**MATERIAL FOR THE TASK**
----

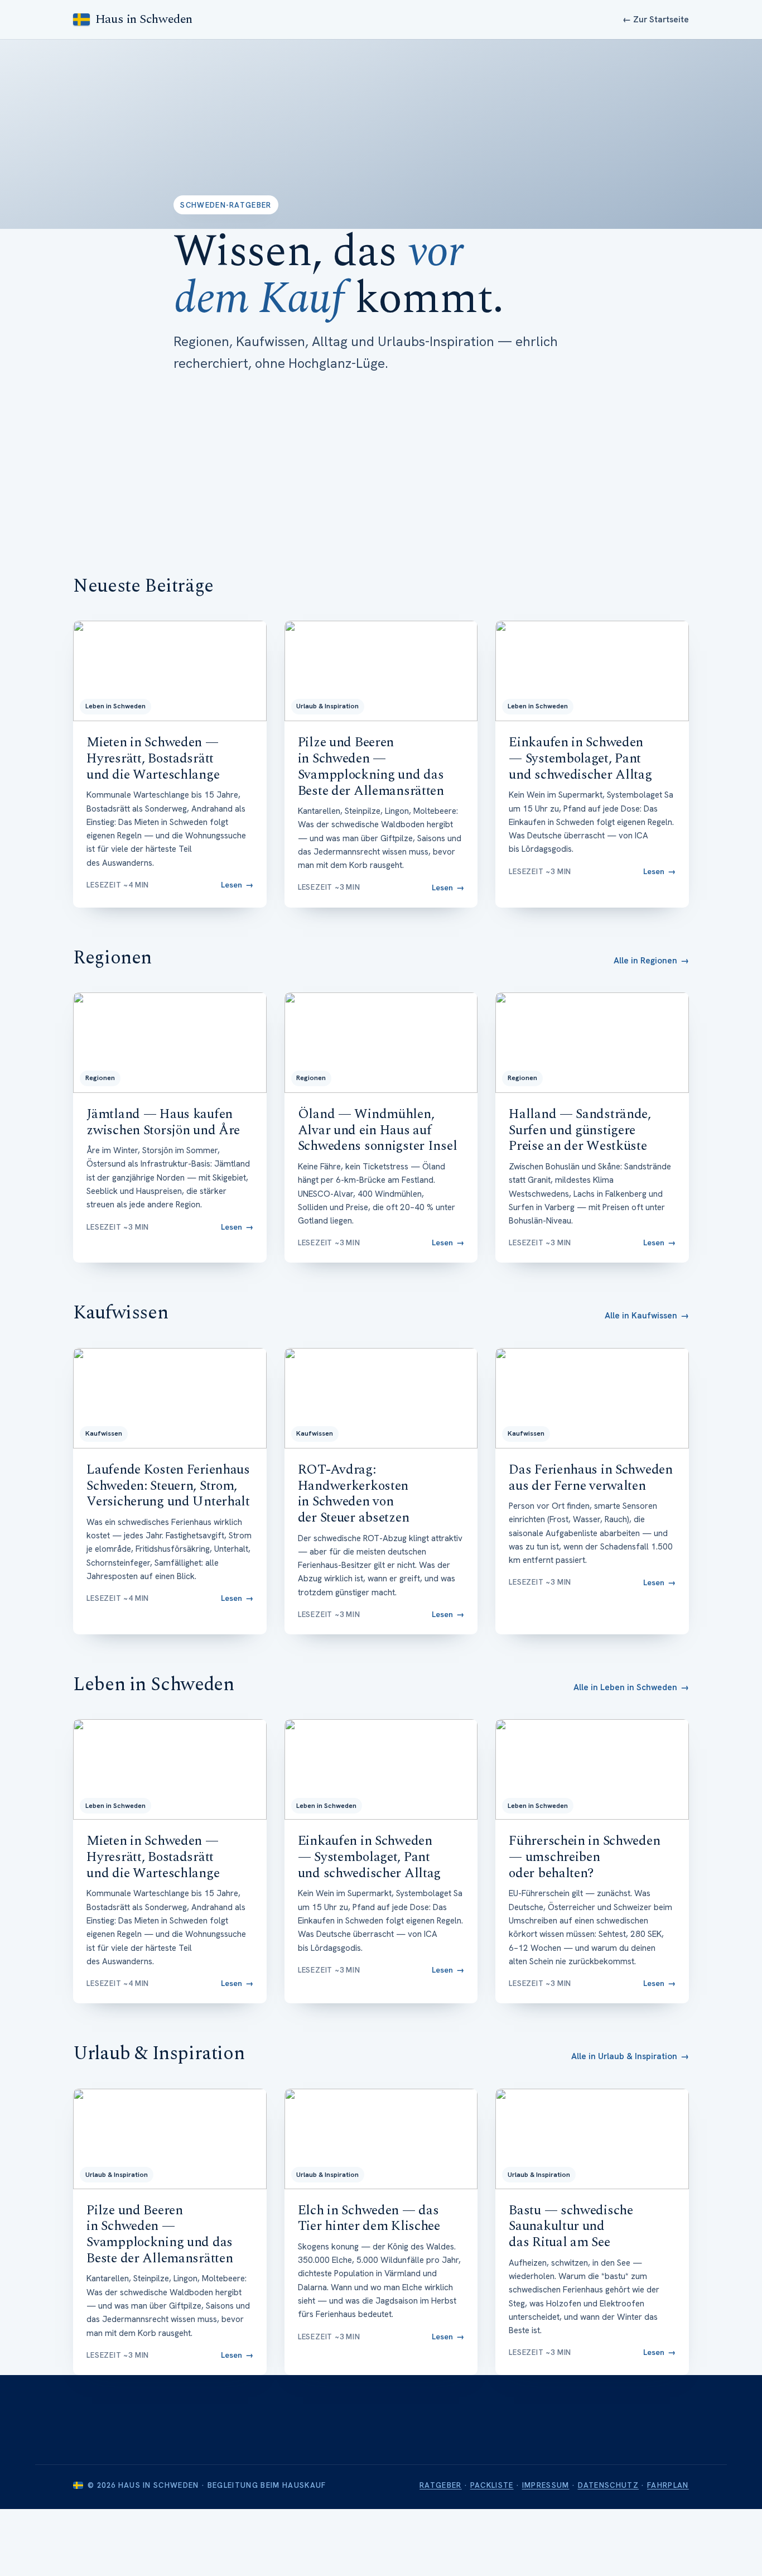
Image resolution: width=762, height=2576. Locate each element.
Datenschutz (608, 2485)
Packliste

----

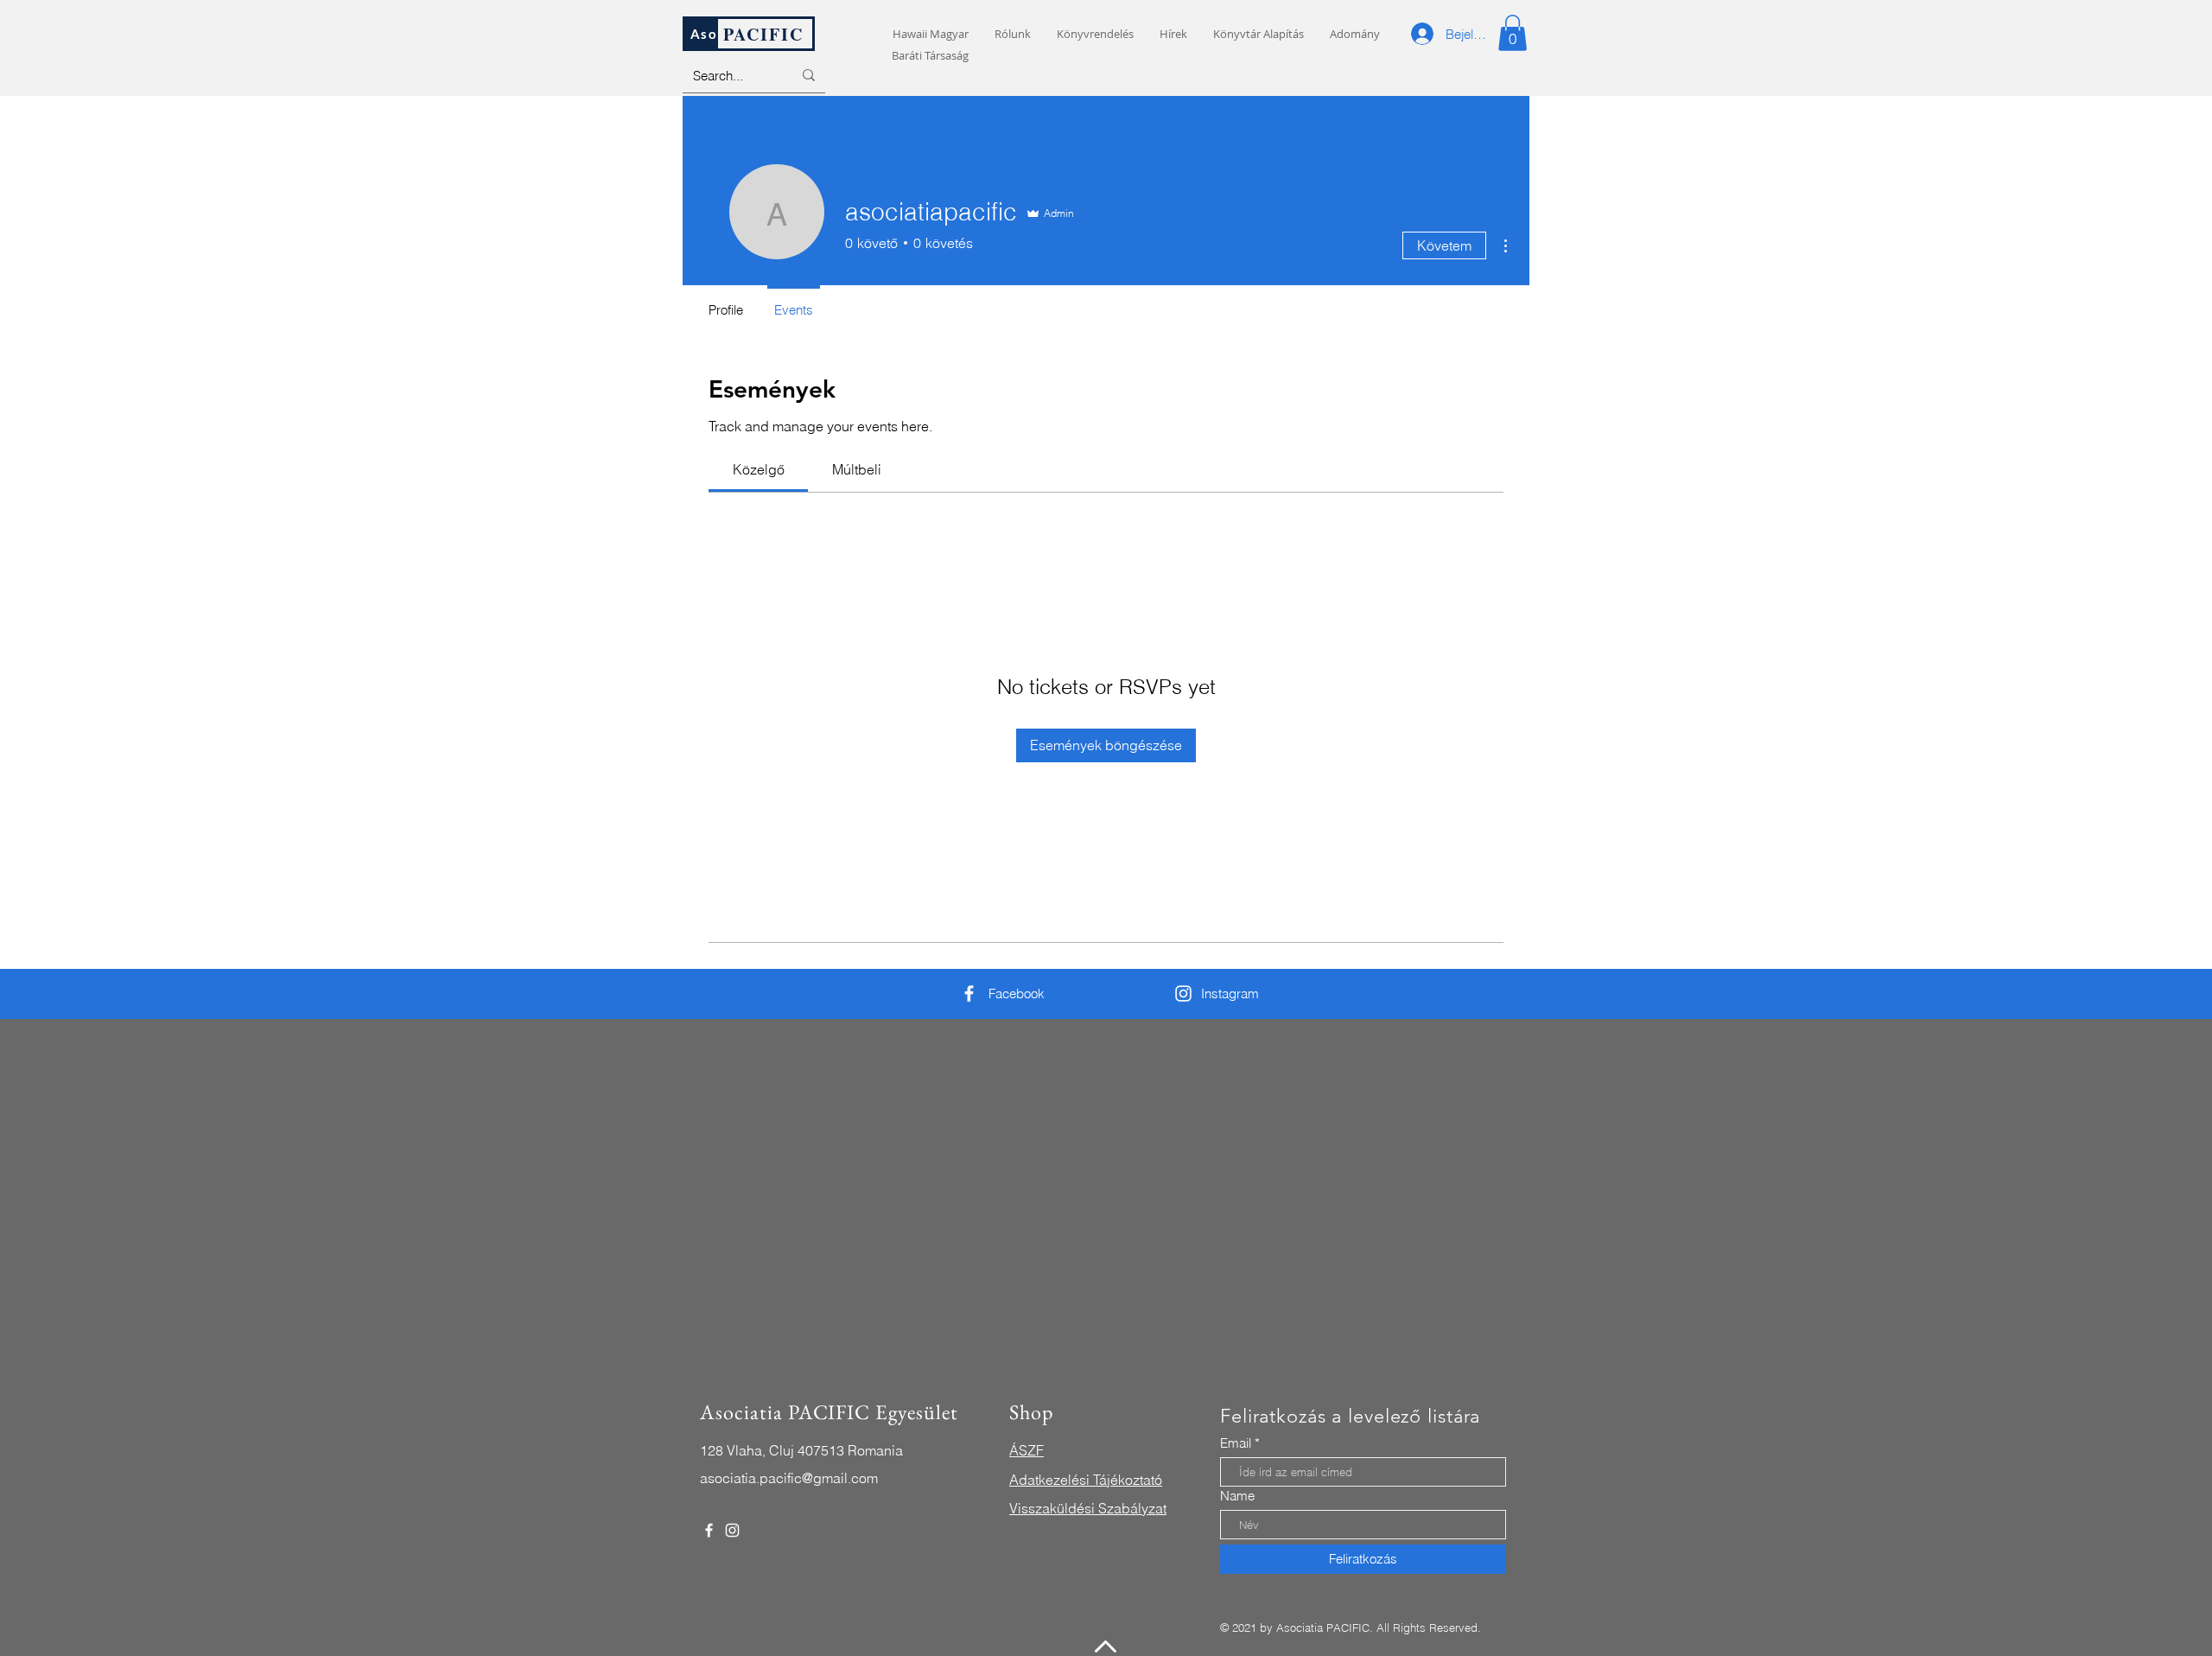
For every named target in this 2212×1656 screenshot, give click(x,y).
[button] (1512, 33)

----

**WORK TASK**
Repeat, exactly as they stand above, the lines from the line with "For every named" to the line with "[button] (1512, 33)", both lines included.

**TASK RESPONSE**
For every named target in this 2212×1656 screenshot, give click(x,y).
[button] (1512, 33)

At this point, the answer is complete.